▸ PROBLEM REQUIREMENTS:
Could the lines from the start of the data through the line with "The width and" be set down exactly, with no pictures among them?
*** Opening RECORD EXTRACTS ***
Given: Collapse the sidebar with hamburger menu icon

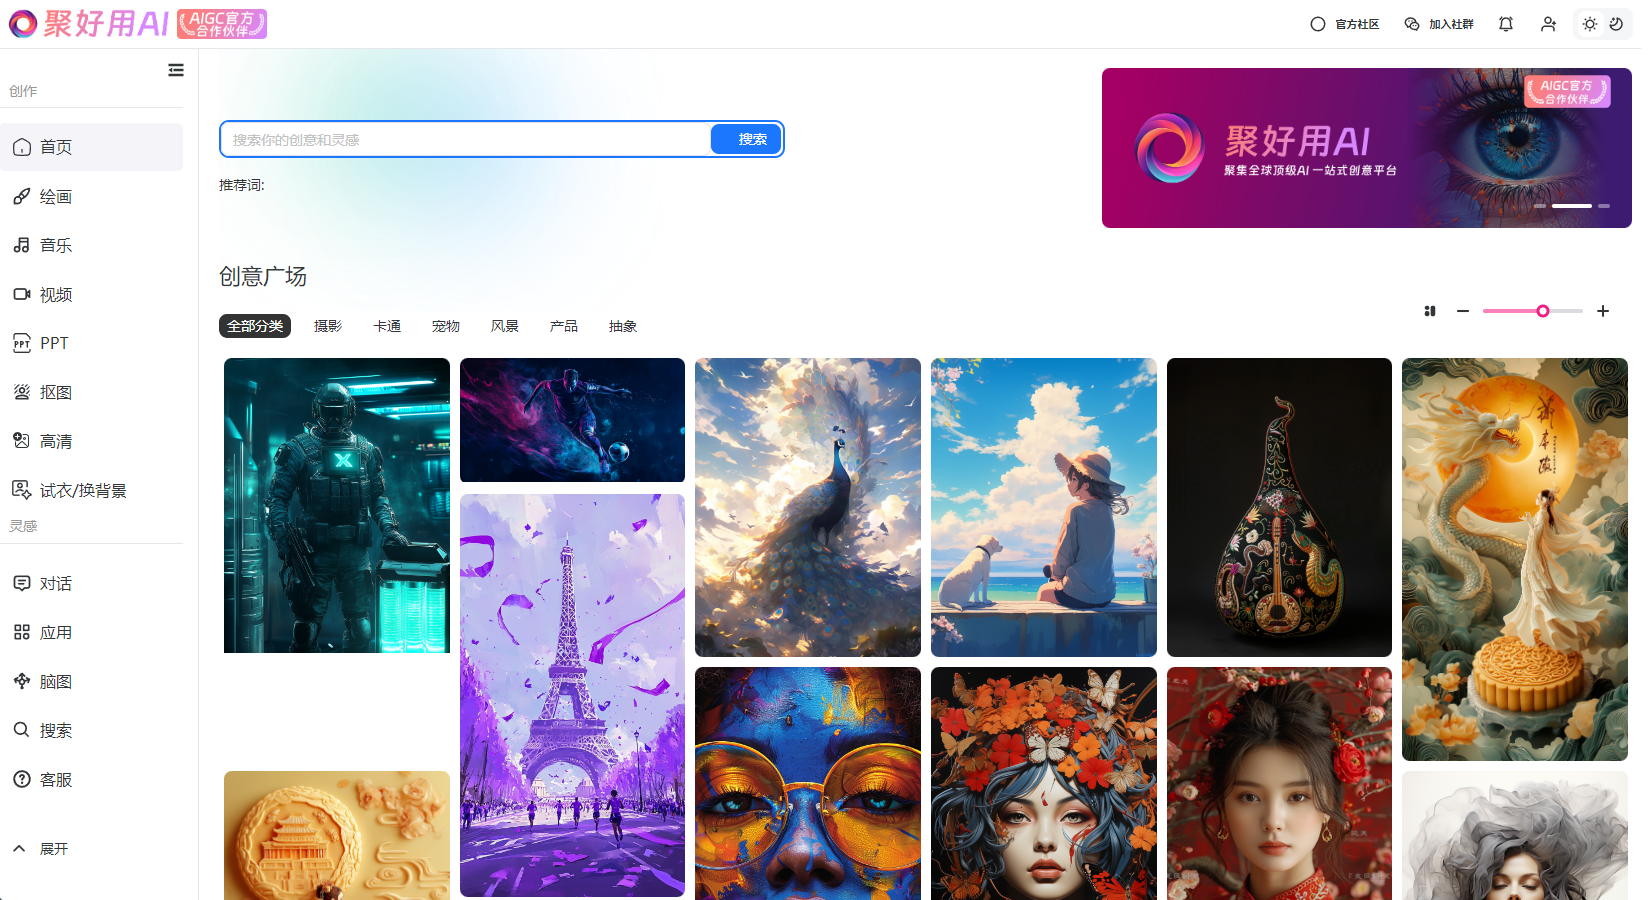Looking at the screenshot, I should tap(176, 70).
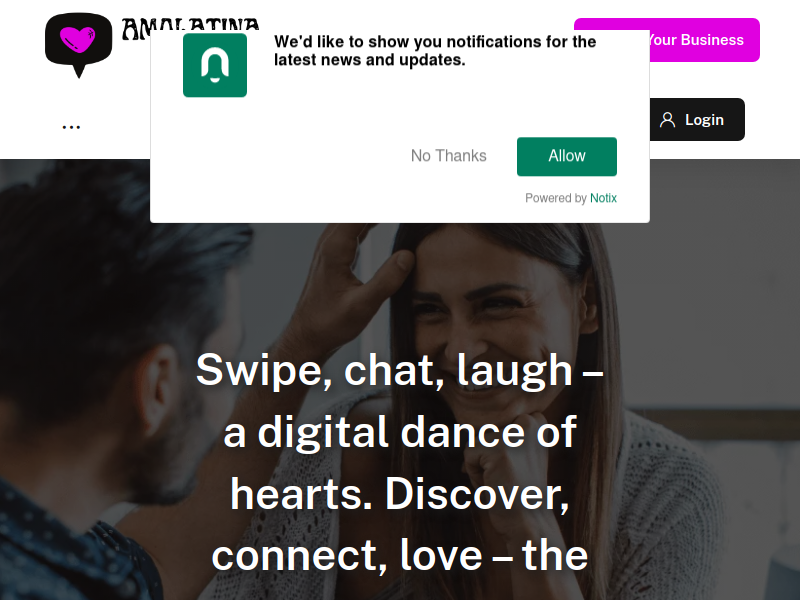Click the Powered by label
The height and width of the screenshot is (600, 800).
pos(556,198)
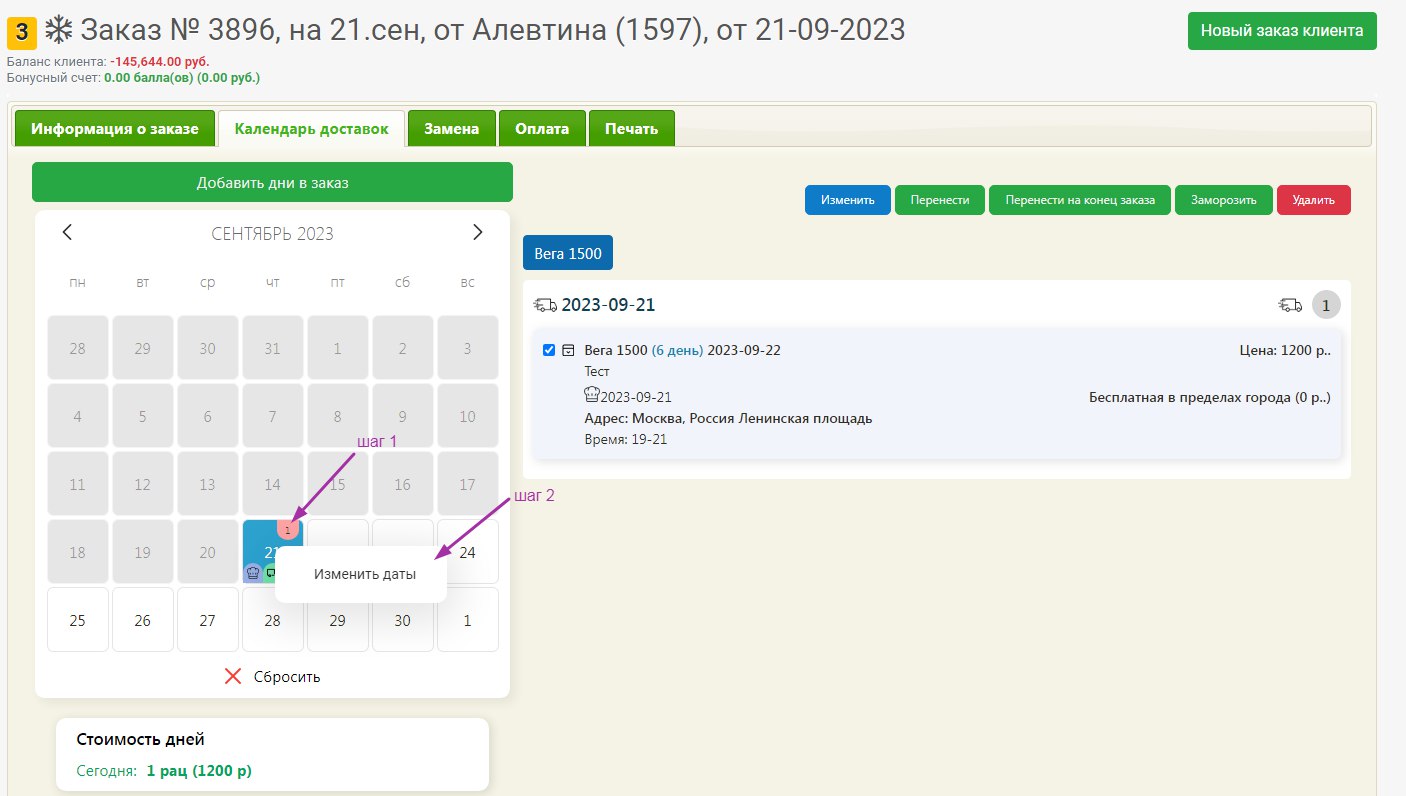Click the chef hat badge on day 21
This screenshot has width=1406, height=796.
click(253, 572)
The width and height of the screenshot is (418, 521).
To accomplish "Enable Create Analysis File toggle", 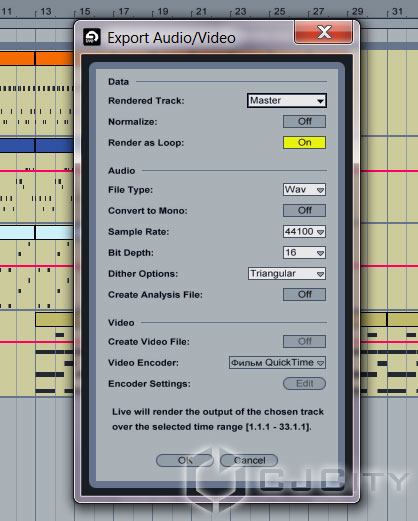I will coord(304,294).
*** Closing RECORD EXTRACTS ***
▸ ANSWER SPACE:
Given: Collapse the sidebar with hamburger menu icon

Looking at the screenshot, I should tap(176, 70).
Click the Powered by label
The height and width of the screenshot is (600, 800).
pos(556,198)
Click the chef hat badge on day 21
This screenshot has width=1406, height=796.
click(253, 572)
The width and height of the screenshot is (418, 521).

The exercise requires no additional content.